> _The task_
Each line of the data below that contains "step" must be copied.

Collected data
=====

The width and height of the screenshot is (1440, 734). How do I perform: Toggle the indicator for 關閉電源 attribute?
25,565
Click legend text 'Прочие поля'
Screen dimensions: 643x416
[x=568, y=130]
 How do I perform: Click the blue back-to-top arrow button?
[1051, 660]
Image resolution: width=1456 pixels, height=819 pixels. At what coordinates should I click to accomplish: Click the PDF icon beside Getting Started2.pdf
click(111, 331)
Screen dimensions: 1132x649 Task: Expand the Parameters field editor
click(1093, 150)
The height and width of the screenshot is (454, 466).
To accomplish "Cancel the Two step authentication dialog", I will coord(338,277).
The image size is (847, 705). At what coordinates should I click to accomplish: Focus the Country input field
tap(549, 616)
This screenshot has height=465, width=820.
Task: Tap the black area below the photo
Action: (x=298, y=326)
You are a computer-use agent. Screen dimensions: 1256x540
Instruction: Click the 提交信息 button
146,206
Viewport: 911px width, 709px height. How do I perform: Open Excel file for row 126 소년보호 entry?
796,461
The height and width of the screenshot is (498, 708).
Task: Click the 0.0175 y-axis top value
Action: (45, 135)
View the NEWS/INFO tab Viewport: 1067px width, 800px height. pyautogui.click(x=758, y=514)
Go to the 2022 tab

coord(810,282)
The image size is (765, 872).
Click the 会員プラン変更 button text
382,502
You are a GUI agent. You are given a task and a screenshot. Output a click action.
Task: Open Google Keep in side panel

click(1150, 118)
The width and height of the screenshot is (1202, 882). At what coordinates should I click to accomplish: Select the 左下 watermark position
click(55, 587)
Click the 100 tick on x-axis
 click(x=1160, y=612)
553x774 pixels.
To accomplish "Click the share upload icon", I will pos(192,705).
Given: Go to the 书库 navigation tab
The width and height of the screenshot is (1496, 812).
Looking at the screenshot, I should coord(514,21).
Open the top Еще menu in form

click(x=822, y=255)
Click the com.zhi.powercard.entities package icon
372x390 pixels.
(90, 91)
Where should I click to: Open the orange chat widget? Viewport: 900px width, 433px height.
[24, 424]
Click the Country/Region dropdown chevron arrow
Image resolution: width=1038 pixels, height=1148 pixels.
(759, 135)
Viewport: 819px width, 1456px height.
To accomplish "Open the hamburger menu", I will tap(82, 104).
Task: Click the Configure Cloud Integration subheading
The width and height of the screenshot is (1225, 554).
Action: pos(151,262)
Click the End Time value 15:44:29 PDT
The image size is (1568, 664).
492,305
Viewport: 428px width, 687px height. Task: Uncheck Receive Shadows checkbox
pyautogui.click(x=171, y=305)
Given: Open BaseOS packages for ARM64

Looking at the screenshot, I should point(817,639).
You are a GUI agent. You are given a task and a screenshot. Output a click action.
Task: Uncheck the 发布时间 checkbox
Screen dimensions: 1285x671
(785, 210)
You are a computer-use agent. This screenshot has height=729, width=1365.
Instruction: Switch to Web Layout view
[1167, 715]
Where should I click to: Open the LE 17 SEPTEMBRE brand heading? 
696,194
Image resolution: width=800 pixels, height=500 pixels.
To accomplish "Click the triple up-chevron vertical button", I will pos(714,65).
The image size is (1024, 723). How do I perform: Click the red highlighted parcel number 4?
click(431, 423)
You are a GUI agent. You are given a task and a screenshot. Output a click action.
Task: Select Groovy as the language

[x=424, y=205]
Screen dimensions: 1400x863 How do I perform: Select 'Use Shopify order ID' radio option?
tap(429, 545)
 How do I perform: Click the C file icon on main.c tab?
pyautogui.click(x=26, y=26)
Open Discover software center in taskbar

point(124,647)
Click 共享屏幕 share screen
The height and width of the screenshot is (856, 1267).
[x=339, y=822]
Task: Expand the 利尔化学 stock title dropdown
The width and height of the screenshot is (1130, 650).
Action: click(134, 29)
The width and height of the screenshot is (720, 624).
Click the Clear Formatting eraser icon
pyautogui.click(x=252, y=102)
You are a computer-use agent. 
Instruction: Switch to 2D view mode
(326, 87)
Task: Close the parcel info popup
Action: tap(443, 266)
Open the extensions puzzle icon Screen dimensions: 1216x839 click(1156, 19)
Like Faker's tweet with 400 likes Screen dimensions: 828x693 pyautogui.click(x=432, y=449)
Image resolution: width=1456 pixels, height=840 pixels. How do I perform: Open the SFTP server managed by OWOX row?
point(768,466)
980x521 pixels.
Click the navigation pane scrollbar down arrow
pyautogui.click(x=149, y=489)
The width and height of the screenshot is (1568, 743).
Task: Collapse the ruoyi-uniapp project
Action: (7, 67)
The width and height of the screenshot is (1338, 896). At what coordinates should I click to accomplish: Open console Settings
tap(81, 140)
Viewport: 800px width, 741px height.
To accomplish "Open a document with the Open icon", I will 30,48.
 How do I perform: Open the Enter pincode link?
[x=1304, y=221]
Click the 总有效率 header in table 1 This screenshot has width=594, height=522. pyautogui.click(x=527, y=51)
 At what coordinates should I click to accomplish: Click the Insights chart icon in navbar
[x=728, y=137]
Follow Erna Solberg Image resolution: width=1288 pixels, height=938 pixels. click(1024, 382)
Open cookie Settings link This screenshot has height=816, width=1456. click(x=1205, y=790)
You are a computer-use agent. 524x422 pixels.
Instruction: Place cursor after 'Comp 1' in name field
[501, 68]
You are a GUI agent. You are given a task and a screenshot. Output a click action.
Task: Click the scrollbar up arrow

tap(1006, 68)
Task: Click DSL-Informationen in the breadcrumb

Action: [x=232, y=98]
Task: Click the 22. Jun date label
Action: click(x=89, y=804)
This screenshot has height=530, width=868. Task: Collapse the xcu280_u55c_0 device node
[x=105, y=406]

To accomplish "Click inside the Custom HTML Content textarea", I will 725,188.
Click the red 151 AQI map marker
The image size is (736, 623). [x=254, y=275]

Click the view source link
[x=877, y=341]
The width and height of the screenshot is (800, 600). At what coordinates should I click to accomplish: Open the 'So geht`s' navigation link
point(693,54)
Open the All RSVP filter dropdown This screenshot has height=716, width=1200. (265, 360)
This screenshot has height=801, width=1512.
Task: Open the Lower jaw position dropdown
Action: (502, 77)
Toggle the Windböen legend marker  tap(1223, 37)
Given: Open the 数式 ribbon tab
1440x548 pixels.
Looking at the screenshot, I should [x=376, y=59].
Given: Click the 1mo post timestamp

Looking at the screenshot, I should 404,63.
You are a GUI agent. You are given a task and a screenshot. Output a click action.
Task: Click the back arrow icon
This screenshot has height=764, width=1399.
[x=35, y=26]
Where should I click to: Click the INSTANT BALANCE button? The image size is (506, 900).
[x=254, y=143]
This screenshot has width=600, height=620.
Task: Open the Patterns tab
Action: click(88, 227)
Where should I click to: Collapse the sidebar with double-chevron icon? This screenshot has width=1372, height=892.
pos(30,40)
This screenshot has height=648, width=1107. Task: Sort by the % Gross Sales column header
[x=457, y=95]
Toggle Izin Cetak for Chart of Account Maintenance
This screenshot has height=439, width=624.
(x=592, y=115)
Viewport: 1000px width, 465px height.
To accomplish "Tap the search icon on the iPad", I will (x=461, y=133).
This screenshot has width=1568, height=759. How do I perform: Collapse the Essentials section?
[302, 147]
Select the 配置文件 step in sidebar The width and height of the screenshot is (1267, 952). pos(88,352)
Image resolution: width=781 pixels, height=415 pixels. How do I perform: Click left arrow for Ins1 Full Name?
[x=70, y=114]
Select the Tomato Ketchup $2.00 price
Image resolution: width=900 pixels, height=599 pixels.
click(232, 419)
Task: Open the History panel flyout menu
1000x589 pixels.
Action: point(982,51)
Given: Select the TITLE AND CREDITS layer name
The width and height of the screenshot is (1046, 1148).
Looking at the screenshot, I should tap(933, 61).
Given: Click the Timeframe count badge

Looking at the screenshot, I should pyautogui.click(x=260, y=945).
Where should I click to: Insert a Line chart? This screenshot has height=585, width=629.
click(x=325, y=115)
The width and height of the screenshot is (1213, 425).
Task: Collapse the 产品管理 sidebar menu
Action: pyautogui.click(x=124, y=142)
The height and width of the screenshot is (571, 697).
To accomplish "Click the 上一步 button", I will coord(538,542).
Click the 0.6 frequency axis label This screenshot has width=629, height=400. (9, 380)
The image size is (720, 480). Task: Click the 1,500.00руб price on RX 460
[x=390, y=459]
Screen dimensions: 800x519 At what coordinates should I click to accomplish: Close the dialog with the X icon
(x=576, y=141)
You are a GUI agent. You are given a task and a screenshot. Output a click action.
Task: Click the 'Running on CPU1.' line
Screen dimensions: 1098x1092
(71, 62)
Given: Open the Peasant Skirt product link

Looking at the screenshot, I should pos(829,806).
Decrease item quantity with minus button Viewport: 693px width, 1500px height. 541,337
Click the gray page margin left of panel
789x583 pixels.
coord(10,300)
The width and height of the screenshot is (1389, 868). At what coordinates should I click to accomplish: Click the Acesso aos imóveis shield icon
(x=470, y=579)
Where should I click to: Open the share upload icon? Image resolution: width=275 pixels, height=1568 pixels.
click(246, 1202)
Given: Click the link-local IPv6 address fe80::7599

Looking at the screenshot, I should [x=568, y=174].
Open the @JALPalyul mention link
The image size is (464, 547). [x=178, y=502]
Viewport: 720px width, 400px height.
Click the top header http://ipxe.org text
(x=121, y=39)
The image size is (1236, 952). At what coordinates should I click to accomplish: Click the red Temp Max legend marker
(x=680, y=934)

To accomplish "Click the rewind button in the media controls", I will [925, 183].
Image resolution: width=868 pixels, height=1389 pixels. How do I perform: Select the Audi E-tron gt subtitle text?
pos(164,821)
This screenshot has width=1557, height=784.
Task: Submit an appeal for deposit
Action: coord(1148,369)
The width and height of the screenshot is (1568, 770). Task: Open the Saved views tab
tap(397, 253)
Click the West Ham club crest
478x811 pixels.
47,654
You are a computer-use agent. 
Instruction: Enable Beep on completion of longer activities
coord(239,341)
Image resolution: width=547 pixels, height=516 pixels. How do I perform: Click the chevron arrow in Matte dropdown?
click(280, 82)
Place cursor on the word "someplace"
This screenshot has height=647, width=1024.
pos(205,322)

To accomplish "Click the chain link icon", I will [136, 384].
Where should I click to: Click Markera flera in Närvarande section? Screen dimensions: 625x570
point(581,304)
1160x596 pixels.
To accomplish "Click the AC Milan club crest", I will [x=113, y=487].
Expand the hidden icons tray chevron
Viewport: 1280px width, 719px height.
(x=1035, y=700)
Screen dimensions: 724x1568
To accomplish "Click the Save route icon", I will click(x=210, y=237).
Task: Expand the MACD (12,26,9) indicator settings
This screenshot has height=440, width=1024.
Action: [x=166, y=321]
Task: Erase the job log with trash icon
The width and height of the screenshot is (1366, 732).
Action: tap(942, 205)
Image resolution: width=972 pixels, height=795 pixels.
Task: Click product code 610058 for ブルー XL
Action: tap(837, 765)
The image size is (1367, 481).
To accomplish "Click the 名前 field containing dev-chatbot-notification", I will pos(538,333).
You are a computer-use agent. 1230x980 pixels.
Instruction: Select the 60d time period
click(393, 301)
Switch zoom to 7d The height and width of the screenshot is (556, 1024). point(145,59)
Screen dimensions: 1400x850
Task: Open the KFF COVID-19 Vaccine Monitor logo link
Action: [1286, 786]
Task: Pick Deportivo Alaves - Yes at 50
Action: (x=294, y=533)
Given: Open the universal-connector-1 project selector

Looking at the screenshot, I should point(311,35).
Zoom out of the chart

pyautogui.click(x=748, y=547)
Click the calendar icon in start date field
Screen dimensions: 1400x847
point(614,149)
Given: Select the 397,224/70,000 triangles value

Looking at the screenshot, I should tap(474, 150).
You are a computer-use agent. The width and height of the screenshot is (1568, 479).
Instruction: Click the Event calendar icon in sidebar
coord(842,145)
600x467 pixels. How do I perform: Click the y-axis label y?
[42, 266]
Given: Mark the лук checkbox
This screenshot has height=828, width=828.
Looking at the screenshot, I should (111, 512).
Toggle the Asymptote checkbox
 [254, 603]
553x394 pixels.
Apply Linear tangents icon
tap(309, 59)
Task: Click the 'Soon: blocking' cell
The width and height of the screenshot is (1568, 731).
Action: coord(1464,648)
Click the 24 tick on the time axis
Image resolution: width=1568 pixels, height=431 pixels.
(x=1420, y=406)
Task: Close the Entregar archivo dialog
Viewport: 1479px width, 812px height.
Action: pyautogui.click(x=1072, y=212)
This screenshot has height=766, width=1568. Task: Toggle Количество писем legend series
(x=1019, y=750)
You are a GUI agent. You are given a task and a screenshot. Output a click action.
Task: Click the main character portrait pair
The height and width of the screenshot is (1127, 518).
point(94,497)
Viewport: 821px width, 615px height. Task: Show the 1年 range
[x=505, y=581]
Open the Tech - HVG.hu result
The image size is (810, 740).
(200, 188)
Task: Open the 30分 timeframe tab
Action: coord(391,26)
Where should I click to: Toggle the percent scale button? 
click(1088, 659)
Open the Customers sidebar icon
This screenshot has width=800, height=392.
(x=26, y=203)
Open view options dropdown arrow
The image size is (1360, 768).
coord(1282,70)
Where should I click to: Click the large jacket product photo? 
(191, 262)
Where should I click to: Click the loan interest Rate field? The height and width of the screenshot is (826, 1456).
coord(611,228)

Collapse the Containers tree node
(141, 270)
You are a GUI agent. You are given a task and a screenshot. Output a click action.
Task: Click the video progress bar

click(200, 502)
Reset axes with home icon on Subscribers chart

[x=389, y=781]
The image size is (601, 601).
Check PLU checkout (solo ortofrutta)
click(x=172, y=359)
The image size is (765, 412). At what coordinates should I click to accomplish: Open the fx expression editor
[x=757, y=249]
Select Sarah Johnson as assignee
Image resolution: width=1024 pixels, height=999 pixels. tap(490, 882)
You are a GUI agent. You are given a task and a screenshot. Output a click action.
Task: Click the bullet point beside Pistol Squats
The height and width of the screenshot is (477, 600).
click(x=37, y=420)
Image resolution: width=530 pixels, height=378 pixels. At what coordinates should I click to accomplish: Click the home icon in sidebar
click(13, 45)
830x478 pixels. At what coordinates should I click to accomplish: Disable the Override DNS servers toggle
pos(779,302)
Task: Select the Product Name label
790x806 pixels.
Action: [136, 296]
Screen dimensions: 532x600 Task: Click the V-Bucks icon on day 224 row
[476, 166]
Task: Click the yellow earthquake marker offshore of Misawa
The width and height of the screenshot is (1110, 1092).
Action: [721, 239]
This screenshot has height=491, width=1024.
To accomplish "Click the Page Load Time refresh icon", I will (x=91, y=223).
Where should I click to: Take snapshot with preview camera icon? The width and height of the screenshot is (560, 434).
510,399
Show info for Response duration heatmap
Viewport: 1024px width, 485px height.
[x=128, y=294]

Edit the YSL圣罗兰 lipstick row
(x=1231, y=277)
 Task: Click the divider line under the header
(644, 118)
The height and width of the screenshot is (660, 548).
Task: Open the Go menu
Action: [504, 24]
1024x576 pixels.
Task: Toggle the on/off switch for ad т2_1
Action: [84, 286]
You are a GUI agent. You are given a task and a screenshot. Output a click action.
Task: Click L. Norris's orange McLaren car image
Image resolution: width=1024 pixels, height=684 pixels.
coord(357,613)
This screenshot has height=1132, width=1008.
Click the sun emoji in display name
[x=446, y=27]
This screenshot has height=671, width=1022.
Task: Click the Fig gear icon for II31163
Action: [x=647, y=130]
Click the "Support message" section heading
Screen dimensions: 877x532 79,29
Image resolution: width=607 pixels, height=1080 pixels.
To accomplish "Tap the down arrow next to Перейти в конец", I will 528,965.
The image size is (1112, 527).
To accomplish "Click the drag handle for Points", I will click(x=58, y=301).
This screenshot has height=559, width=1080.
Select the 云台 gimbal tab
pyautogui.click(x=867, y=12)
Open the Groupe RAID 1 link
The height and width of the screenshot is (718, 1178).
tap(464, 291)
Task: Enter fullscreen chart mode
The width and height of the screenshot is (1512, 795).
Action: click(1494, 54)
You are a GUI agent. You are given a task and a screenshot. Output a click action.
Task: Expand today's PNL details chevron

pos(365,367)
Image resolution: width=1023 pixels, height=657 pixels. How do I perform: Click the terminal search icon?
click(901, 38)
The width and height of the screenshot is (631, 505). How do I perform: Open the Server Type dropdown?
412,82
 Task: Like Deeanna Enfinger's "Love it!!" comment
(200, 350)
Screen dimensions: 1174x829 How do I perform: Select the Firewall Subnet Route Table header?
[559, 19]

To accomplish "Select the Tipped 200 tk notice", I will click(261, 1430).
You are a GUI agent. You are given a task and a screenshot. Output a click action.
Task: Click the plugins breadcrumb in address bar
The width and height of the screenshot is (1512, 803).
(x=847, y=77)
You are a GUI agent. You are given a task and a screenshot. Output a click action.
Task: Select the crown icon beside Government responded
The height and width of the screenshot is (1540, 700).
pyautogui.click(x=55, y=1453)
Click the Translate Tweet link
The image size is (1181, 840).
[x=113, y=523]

=====

> _Exercise answer_
To accomplish "Cancel the Two step authentication dialog", I will coord(338,277).
Select the 配置文件 step in sidebar The width and height of the screenshot is (1267, 952). pos(88,352)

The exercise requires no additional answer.